GLOBAL MARKETS-World stocks edge up, oil prices highest in over a month

* World shares up, but set for weekly drop

* Oil prices rally more than 3%

* German Q1 GDP falls 2.2% Q/Q

* Graphic: World FX rates in 2020 (Updates with market reaction to Huawei, sterling move)

LONDON, May 15 (Reuters) - World stocks edged up on Friday and oil prices rallied more than 2%, lifting sentiment after a week pressured by deteriorating U.S.-China relations.

Oil prices rose to their highest levels in more than a month on signs that demand from China is picking up and data showing China’s industrial output in April expanded for the first time this year.

But news that the Trump administration has moved to block shipments of semiconductors to Huawei Technologies from global chipmakers could ramp up tensions with China tempered the upbeat mood.

U.S. stock market futures turned lower, pointing to a negative open for Wall Street shares, while European markets pared gains .

After a bruising week, a broad measure of European stocks was set to end the week almost 4% lower - the biggest weekly fall since the mid-March rout in global stocks as the coronavirus crisis spread worldwide.

MSCI’s world stock index, a touch firmer on Friday, is down around 2.7% this week and also set for its biggest weekly drop since March.

Analysts said this week’s decline, while a natural correction after a rally since mid-March, also reflected growing concerns about rising U.S.-China tensions.

U.S. President Donald Trump on Thursday signaled a further deterioration in his relationship with China over the novel coronavirus, saying he had no interest in speaking to President Xi Jinping and suggesting he could even cut ties with Beijing.

“There is no doubt that the optics around the trade/diplomacy backdrop have worsened in the last week and this has had a negative influence,” Chris Bailey, European strategist at Raymond James in London, said.
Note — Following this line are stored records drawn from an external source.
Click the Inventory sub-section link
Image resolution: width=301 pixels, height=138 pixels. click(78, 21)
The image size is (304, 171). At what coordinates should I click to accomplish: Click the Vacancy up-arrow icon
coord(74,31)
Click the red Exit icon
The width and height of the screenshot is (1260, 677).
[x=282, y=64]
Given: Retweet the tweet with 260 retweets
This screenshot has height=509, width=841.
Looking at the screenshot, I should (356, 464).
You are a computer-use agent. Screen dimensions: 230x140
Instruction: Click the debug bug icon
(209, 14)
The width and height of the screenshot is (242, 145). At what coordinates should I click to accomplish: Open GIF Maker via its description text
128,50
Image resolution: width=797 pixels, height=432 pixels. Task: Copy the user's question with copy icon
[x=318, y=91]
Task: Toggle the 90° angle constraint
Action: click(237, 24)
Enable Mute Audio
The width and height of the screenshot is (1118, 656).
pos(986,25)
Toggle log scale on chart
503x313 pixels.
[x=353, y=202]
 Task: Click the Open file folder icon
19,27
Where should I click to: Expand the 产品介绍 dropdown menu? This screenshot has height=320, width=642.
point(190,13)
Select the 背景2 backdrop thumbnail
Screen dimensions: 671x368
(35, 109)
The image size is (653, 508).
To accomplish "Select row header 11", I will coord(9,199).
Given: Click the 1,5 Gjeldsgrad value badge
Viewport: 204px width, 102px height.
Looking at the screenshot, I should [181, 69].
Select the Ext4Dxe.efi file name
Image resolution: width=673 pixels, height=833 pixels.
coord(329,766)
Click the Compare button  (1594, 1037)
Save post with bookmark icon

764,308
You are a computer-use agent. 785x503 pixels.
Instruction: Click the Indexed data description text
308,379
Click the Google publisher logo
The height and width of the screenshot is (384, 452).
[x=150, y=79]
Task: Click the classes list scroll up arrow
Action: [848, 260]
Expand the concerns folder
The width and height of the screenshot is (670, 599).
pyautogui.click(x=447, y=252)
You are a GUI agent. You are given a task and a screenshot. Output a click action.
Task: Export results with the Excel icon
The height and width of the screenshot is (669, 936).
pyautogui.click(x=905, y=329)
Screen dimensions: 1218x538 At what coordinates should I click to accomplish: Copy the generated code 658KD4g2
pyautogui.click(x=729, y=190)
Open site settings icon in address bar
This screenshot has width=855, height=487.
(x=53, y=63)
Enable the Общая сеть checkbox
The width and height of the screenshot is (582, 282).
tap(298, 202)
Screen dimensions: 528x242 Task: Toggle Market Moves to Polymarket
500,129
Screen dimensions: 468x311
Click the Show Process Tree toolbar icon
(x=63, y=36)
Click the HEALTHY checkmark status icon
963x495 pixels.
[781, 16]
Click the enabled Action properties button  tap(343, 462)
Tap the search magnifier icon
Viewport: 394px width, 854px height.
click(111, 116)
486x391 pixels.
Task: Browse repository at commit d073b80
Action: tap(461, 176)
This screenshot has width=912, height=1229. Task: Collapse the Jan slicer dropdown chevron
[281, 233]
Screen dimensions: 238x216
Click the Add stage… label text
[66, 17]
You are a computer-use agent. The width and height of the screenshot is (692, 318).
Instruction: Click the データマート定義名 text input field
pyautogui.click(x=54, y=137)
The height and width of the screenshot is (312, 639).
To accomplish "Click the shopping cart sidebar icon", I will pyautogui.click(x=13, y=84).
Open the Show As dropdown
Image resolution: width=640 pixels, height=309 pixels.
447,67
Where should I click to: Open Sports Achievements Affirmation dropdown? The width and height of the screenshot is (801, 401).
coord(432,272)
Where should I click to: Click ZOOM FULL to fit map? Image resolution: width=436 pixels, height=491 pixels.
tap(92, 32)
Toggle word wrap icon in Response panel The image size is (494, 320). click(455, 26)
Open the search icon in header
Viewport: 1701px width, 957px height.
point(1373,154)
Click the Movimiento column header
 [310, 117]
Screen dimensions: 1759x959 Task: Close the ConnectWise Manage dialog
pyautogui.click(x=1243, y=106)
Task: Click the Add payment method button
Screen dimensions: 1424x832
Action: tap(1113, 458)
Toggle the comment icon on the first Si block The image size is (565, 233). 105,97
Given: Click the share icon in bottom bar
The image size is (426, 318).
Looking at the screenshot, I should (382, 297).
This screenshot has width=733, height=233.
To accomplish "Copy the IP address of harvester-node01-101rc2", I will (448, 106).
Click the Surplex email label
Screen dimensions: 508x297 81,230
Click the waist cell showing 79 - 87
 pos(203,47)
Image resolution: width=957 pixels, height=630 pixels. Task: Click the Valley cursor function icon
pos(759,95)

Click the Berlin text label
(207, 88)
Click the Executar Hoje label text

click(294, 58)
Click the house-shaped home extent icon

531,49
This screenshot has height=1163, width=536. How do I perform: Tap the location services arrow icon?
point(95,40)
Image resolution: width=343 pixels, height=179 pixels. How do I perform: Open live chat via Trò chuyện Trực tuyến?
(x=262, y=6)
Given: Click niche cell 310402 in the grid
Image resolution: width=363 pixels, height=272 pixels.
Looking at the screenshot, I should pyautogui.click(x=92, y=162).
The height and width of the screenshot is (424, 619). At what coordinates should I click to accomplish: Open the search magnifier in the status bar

“There has also been a subtle change in the perceptions of market participants, for example the negative interest rate debate getting a very good airing in the United States.”

U.S. Federal Reserve Chair Jerome Powell has brushed off the notion that the Fed could push rates below 0% after futures tied to Fed interest rate policy expectations began pricing a small chance of sub-zero U.S. rates within the next year.

Two-year U.S. Treasury yields are trading at just 0.14% , while short-dated bond yields in Britain have dipped back below 0% this week.

Faced with an exceptional hit from the coronavirus crisis, central bankers are under intense pressure to do more to shore up battered economies.

The German economy contracted by 2.2% in the first quarter, its steepest three-month slump since the 2009 financial crisis as shops and factories were shut in March to contain the spread of the coronavirus, preliminary data showed on Friday.

“While the drop is smaller than during the worst quarter of the financial crisis (Q1 2009), the most serious damage of COVID-19 is yet to come,” Florian Hense, an economist at Berenberg, said.

On the currency markets, the euro was marginally softer at around $1.0798, while the dollar dipped 0.2% to 107.02 yen.

Britain’s currency came under further pressure after the European Union’s Brexit negotiator Michel Barnier said that the third round of talks with Britain on a new partnership was “disappointing”.

Sterling was last down 0.6% at $1.2156 and almost 0.5% lower versus the euros.

The Turkish lira was back below 7 per dollar and on course for its best week since February as it recovers from all-time lows.

Reuters reported that Turkey has reached out to various countries for swap lines as it scrambles to try to shore up financing.